ROUGE - Farid Bentoumi

La gauche en crise

Depuis plusieurs années, les jeunes générations se préoccupent de leur avenir dans un monde en proie au réchauffement climatique. Que va-t-il rester aux enfants dont les parents ont inconsciemment détruit la Terre ? Dans Rouge, Nour (Zita Hanrot) est une jeune infirmière très proche de son père (Sami Bouajila), délégué syndical d’une usine dans laquelle travaille également tous ses amis ouvriers. Lorsque Nour rejoint à son tour l’équipe de l’usine pour veiller à la sécurité de ces derniers, elle s’aperçoit, au détour de quelques dossiers médicaux, que les employés ont été soumis à des risques pour leur santé, dans le cadre de leur emploi. Elle va enquêter, avec une journaliste, sur le sujet, quitte à s’éloigner de sa famille.

Rouge est le portrait de deux générations et de leurs combats respectifs, désespérément à la recherche d’harmonie. Il y a la figure parentale, l’ouvrier qui s’est battu toute sa vie pour ses conditions de travail, attaché à une lutte sociale, et sa fille, qui a suivi ses pas en décidant de soigner les autres, mais pour qui la lutte est environnementale. Le film s’inspire librement du scandale de l’usine de Gardanne, accusée de rejets dans la mer Méditerranée, mais dont la fermeture serait un désastre économique pour tous les employés. Rouge est intrinsèquement et ouvertement politique et traite des dilemmes de la gauche d’aujourd’hui, tiraillée entre les intérêts des travailleurs et l’urgence climatique. Ce n’est certainement pas un sujet que renierait Robert Guédiguian, vers lequel Rouge lorgne parfois, avec son regard bienveillant sur les conflits politiques entre les générations, en quête d’un accord. Les intérêts sont communs, la façon de les aborder l’est moins, tout est disséqué pour comprendre les systèmes de pensées des personnages.

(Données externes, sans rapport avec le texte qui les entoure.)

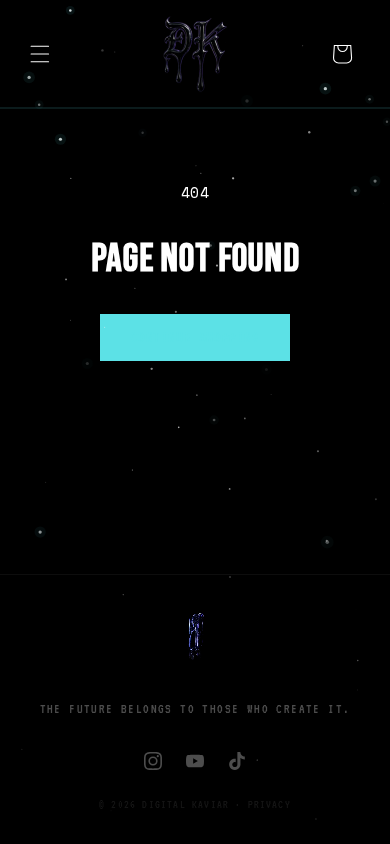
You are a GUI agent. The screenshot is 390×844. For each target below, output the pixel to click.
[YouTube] (195, 761)
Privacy (269, 804)
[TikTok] (237, 761)
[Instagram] (153, 761)
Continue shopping (194, 337)
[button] (40, 54)
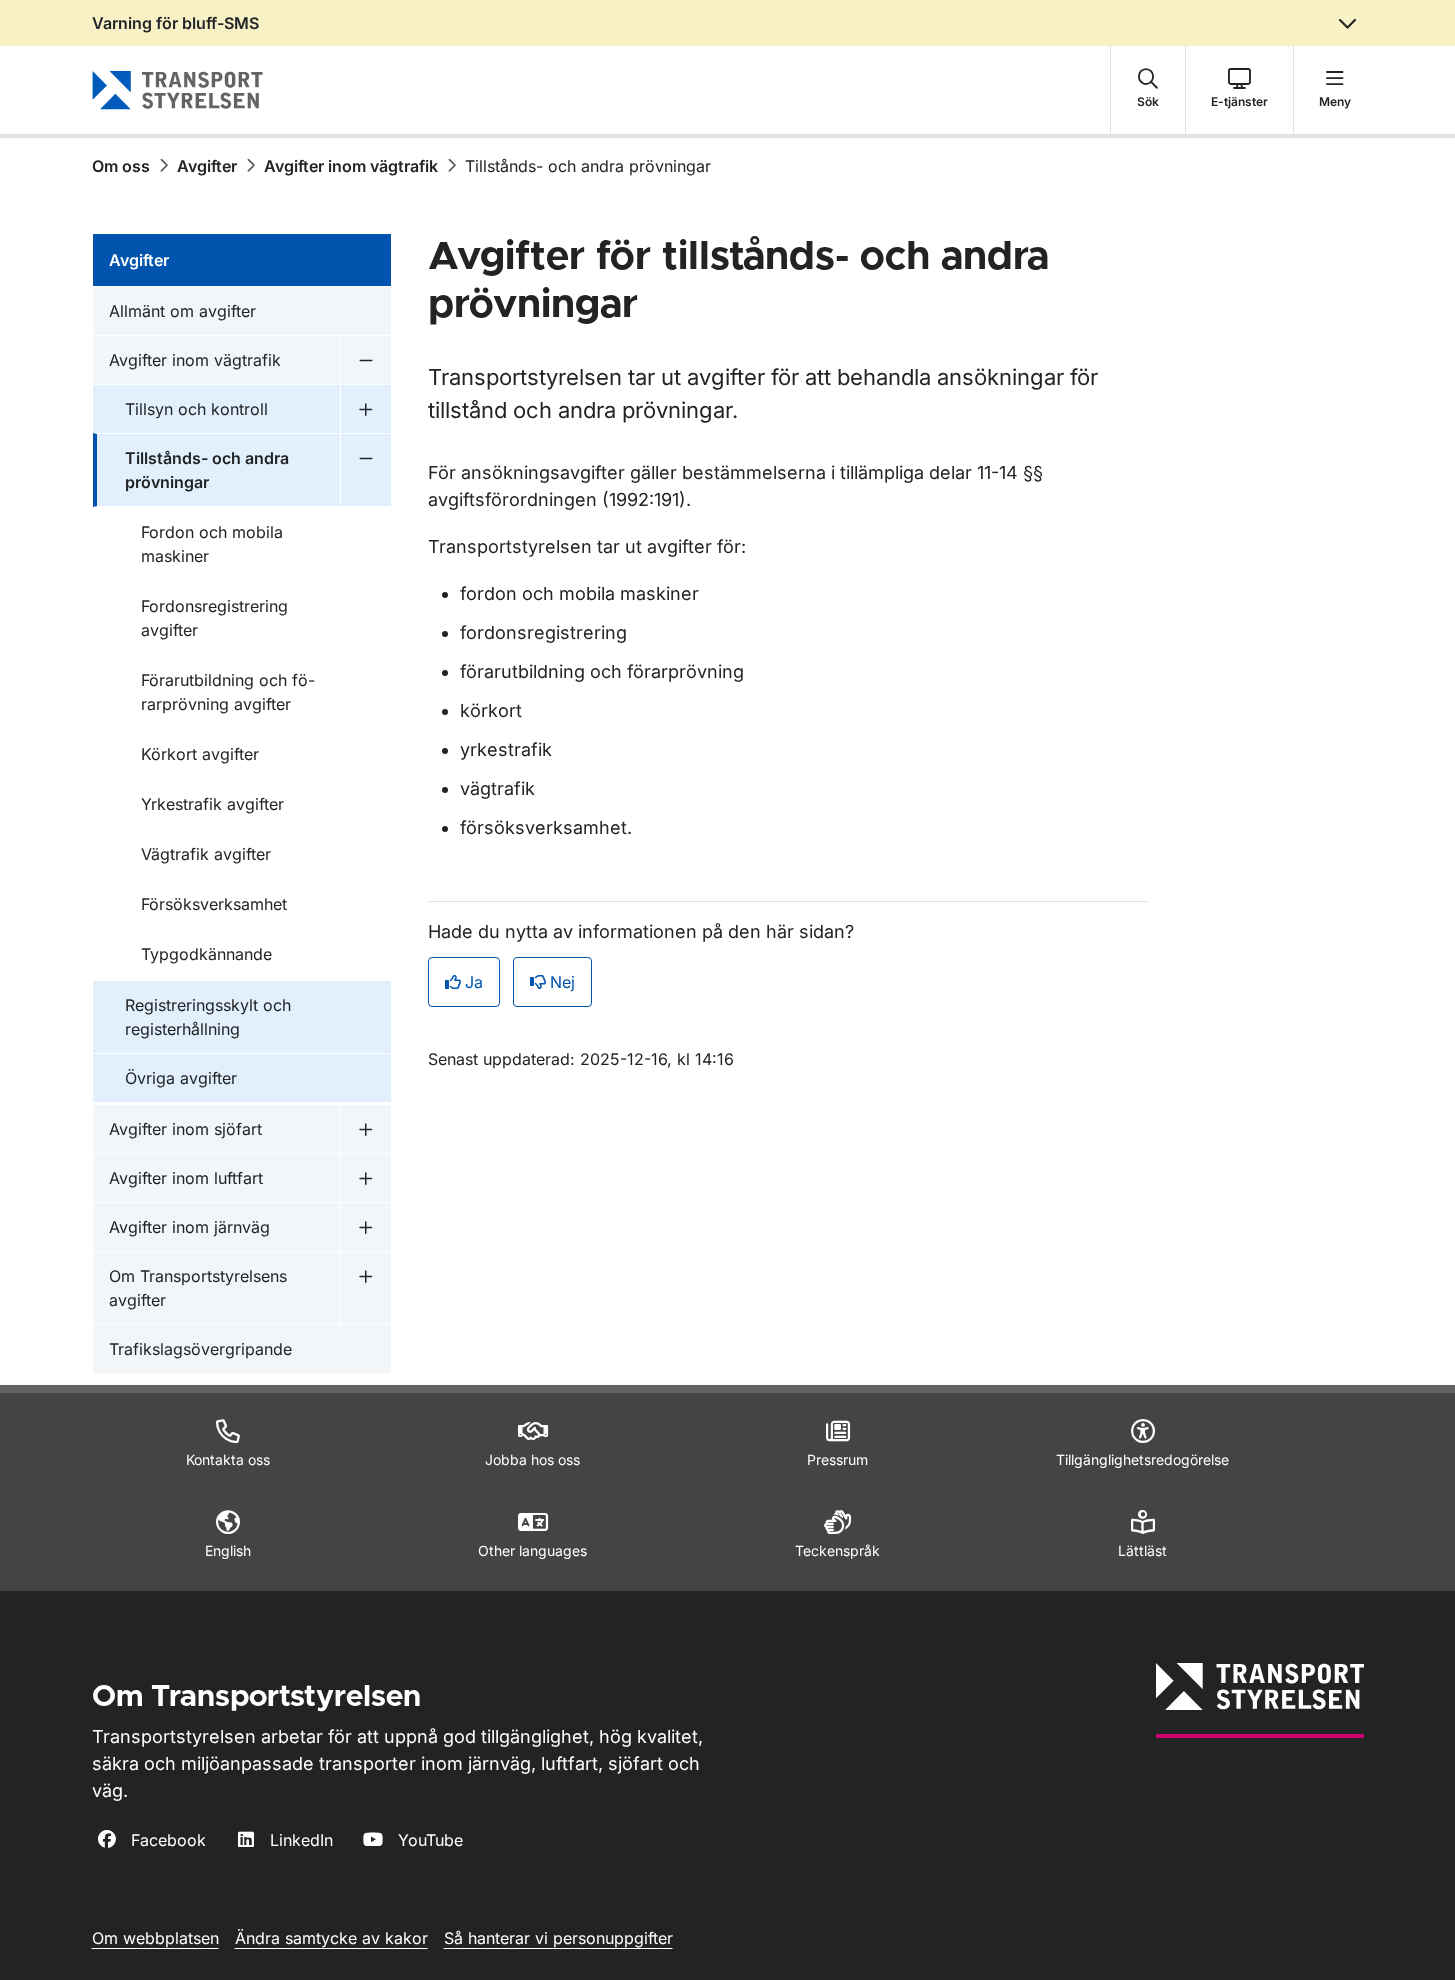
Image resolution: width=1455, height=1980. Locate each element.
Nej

S’il est thématiquement très complet et ne laisse rien au hasard, le film peine néanmoins à trouver le juste équilibre entre sa générosité et sa naïveté. En se voulant le plus clair et simple possible, Rougerévèle ses grosses ficelles qui empêche le thriller de se développer pleinement. C’est à la fois la force et le problème de l’œuvre : tout est extrêmement efficace, parfois à l’insu du soin qui peut y être apporté. La mise en scène n’échappe pas à cela, elle demeure relativement automatique, davantage fonctionnelle plutôt qu’incarnée. Pourtant, l’humanisme de Rouge fait souvent mouche, de la première scène qui présente une infirmière dépassée par le manque de personnel, et dont les nerfs craquent, aux relations qui rassemblent les personnages tout aussi différents soient-ils. Finalement, le film souffre peut-être de sa courte durée (seulement 1h28), témoin d’une humilité par laquelle on peut également déplorer un manque de bouts de gras, d’éléments supplémentaires pour faire vivre pleinement l’histoire sans se soucier sans cesse de son fil conducteur.

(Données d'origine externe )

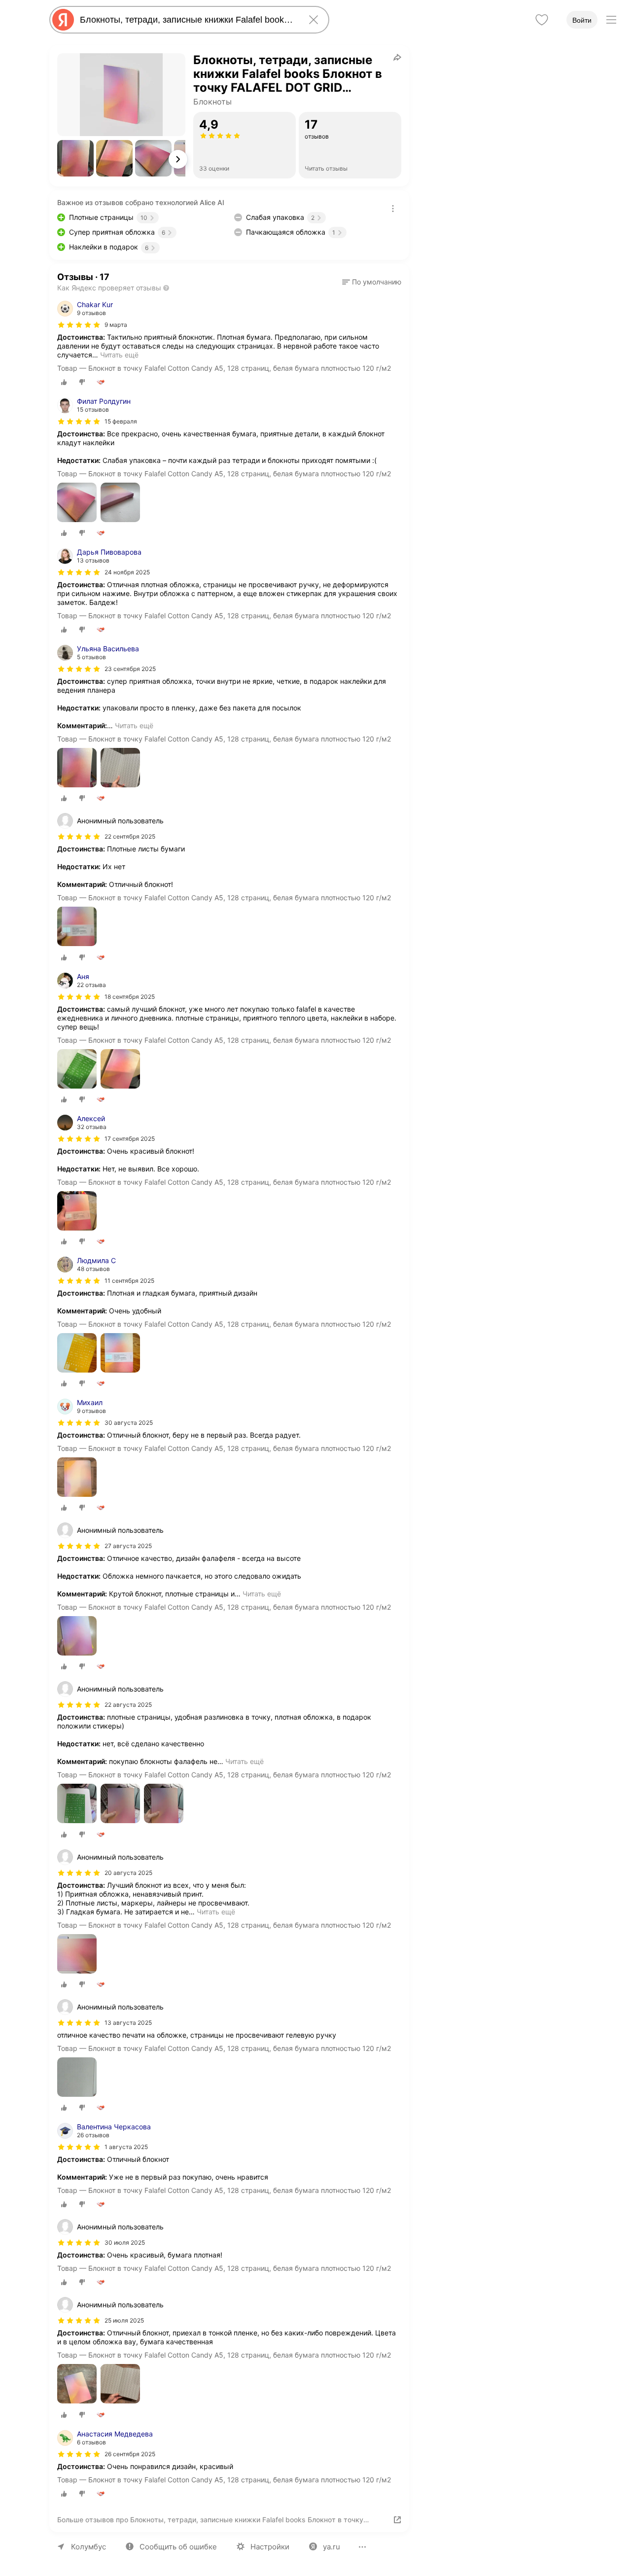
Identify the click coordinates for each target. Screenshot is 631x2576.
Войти (582, 20)
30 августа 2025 (129, 1422)
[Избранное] (542, 20)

En somme, Rouge est le témoin d’une époque, celle d’une infirmière, jeune femme déterminée qui témoigne des volontés de sa génération, face à son père, vestige d’un temps ouvrier où l’on raccrochait sa vie à son usine. C’est un geste politique, engagé, dans lequel les « petites gens » sont issus au rang de héros. Les combats personnels sont également les combats universels, les intérêts de chacun sont ceux de tous, dans le regard politique et sociétal entrepris par le scénario. Il est dommage que le film se contente de foncer dans le droit chemin de son objectif plutôt que de prendre le temps de se transcender.


Réalisé par Farid Bentoumi

Avec Zita Hanrot, Sami Bouajila, Céline Sallette...

Nour vient d’être embauchée comme infirmière dans l’usine chimique où travaille son père, délégué syndical et pivot de l’entreprise depuis toujours.

Alors que l’usine est en plein contrôle sanitaire, une journaliste mène l’enquête sur la gestion des déchets. Les deux jeunes femmes vont peu à peu découvrir que cette usine, pilier de l’économie locale, cache bien des secrets. Entre mensonges sur les rejets polluants, dossiers médicaux trafiqués ou accidents dissimulés, Nour va devoir choisir : se taire ou trahir son père pour faire éclater la vérité.